Week 2: Python basics
Taken/adapted from: https://ucdavis-bioinformatics-training.github.io/2022-Feb-Introduction-To-Python-For-Bioinformatics/python/python2
Objectives
- Introduce you to as many concepts in python as possible.
- Python’s basic data and data structures
Setting up
Make sure you have VSCode and python installed. Let’s write our first piece of code.
-
Open a new file in VSCode.
- Copy and paste (or type) this into your new file:
print("Hello, World!")
-
Save the file and name it “helloworld.py”. Note the “.py” extension. Click the triangle “play” button to run your code in the terminal. Python can also be run interactively. Type in “python” into the terminal. Paste/type in the code snippets in the terminal.
-
Finally, you can also run python in a Jupyter notebook.

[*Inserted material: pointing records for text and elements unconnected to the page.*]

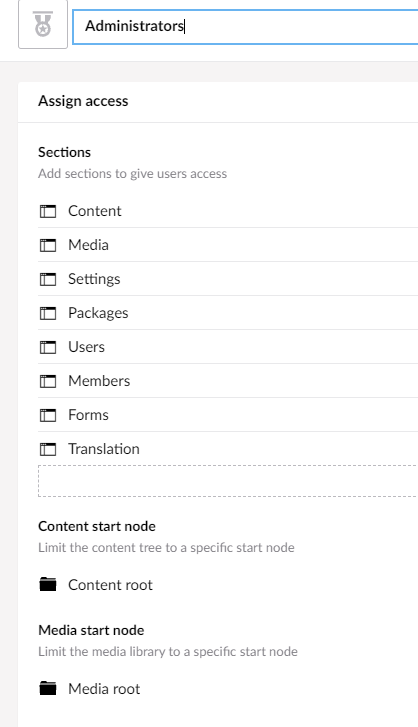Click the Users section icon
Viewport: 418px width, 727px height.
pos(48,347)
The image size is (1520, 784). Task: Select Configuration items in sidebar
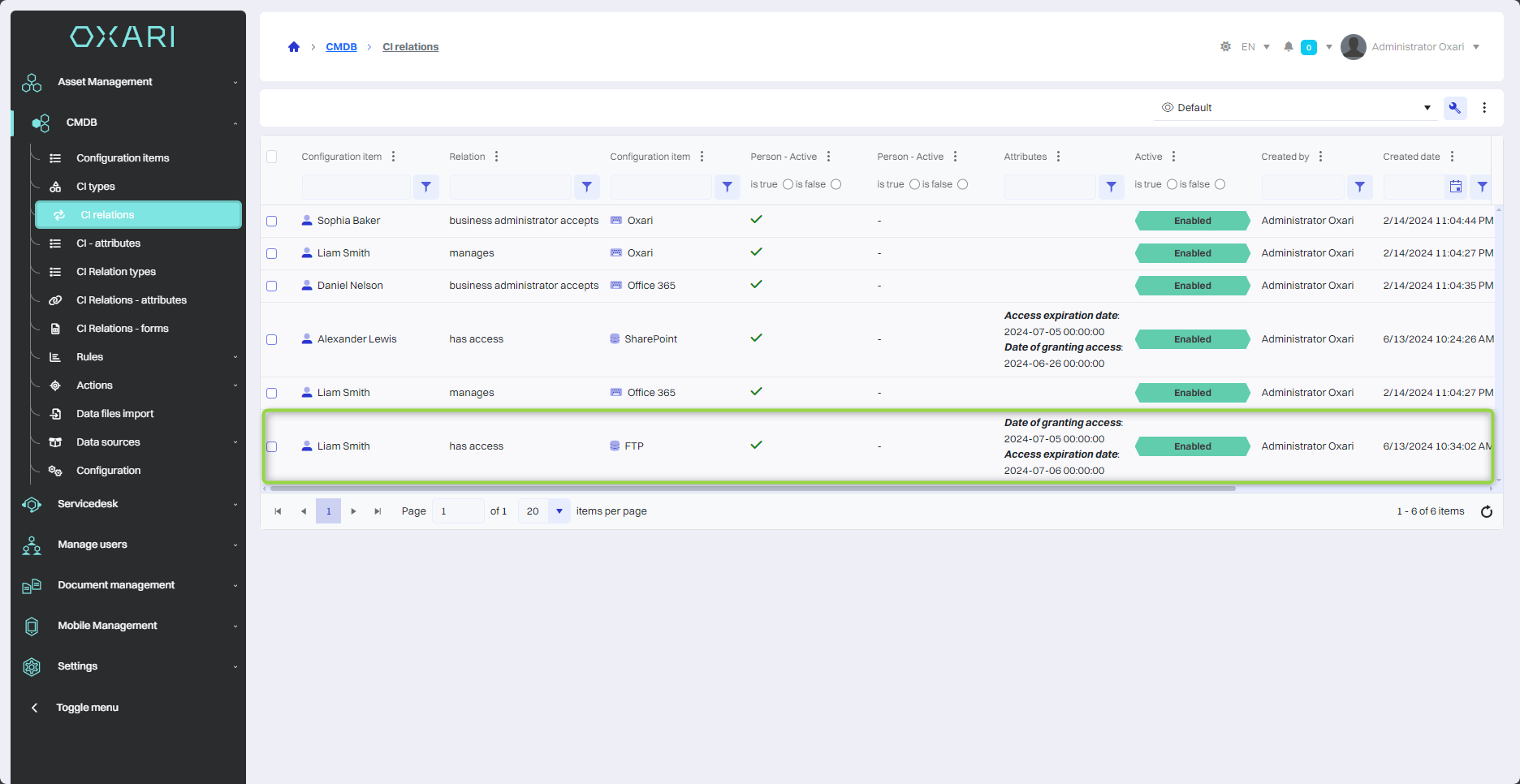(x=123, y=158)
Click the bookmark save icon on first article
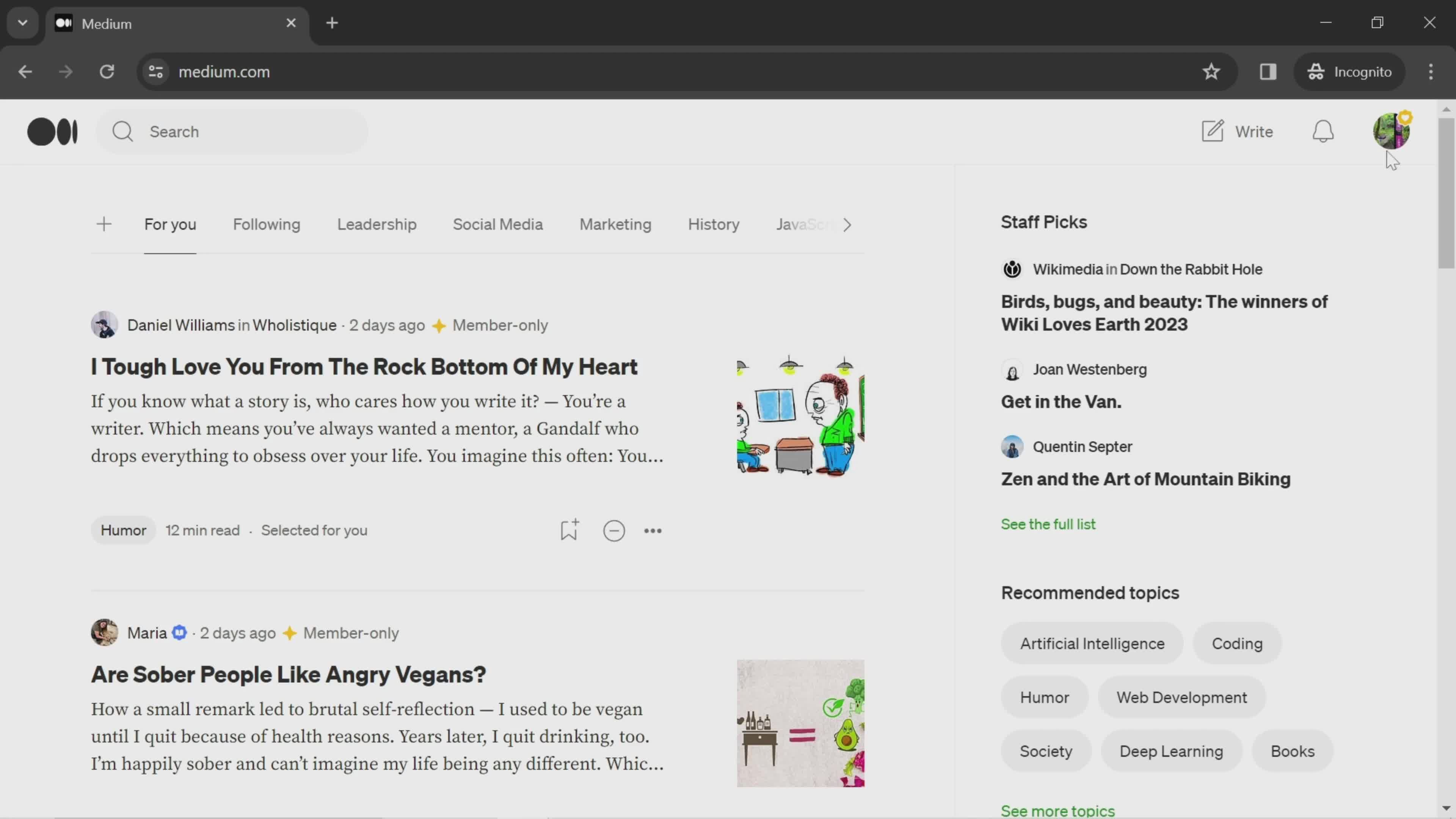The image size is (1456, 819). 569,530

The extension for this is “.ipynb”. Each “chunk” of code can be run within the notebook.
- Save a Jupyter notebook as “yourname_week2.ipynb”. You can write and run your code chunks in this file, and make sure to save! For the remainder of this tutorial, you will be copying bits of code and pasting it there.
Definitions
- Variables: way to store information that can be named, accessed, and changed in a computer program
- Data types: the type of values a variable can have, and also what mathematical, relational or logical operations can be applied to it (without causing an error!)
- Casting: a way to convert values for certain data types to other data types
Variables
- “Named” storage.
- Can store numbers, characters, etc.
- Variable names can only contain alphanumeric characters (A-Z, a-z, 0-9) and the underscore (_). No other special characters can be used, and cannot start with a number.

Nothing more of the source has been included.